Was mich allerdings überraschte: In den letzten fünf Kilometern formierte sich wieder eine recht große Gruppe. Trotz des ansteigenden Finales – wenn auch nicht besonders steil – hatte ich erwartet, dass sich das Feld stärker zersetzt und eine kleinere Gruppe um den Etappensieg kämpft. Doch dazu kam es nicht. Die meisten Fahrer hielten sich zurück. Sprinter wie Pavel Bittner wussten, dass dies ihre einzige echte Chance war – verständlich, dass sie alles daran setzten, dabei zu bleiben.
Nur Jan Christen wagte den Vorstoß – ein mutiger, wenn auch letztlich erfolgloser Versuch. Was allerdings für Stirnrunzeln sorgt: Christen soll laut Mikkel Bjerg entgegen der Teamtaktik gehandelt haben.
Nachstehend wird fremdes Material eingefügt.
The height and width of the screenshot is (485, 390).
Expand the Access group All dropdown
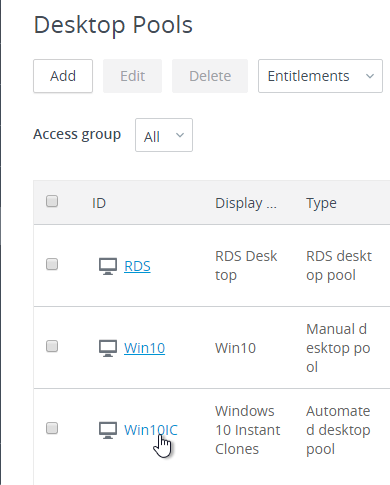164,135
Statt António Morgado im Sprint zu unterstützen, ging er auf eigene Faust in die Offensive – offenbar ohne Absprache mit dem Team.
Die
UAE Team Emirates - XRG wirken wie ein Zirkus, sobald Tadej Pogacar nicht mitfährt. Schon beim Giro d’Italia sorgten taktische Missverständnisse rund um Juan Ayuso für Kopfschütteln. Nun also Christen, der eigene Wege geht – und ein Teamkollege, der ihn öffentlich kritisiert, statt das intern zu klären. Dazu kommt Joao Almeida, der gestern bereits einräumte, dass die Gesamtwertung wohl gelaufen sei. Ein neuer Tag, ein neues Kapitel im chaotischen Buch der UAE ohne ihren Anführer.
Man darf gespannt sein, wie es morgen weitergeht.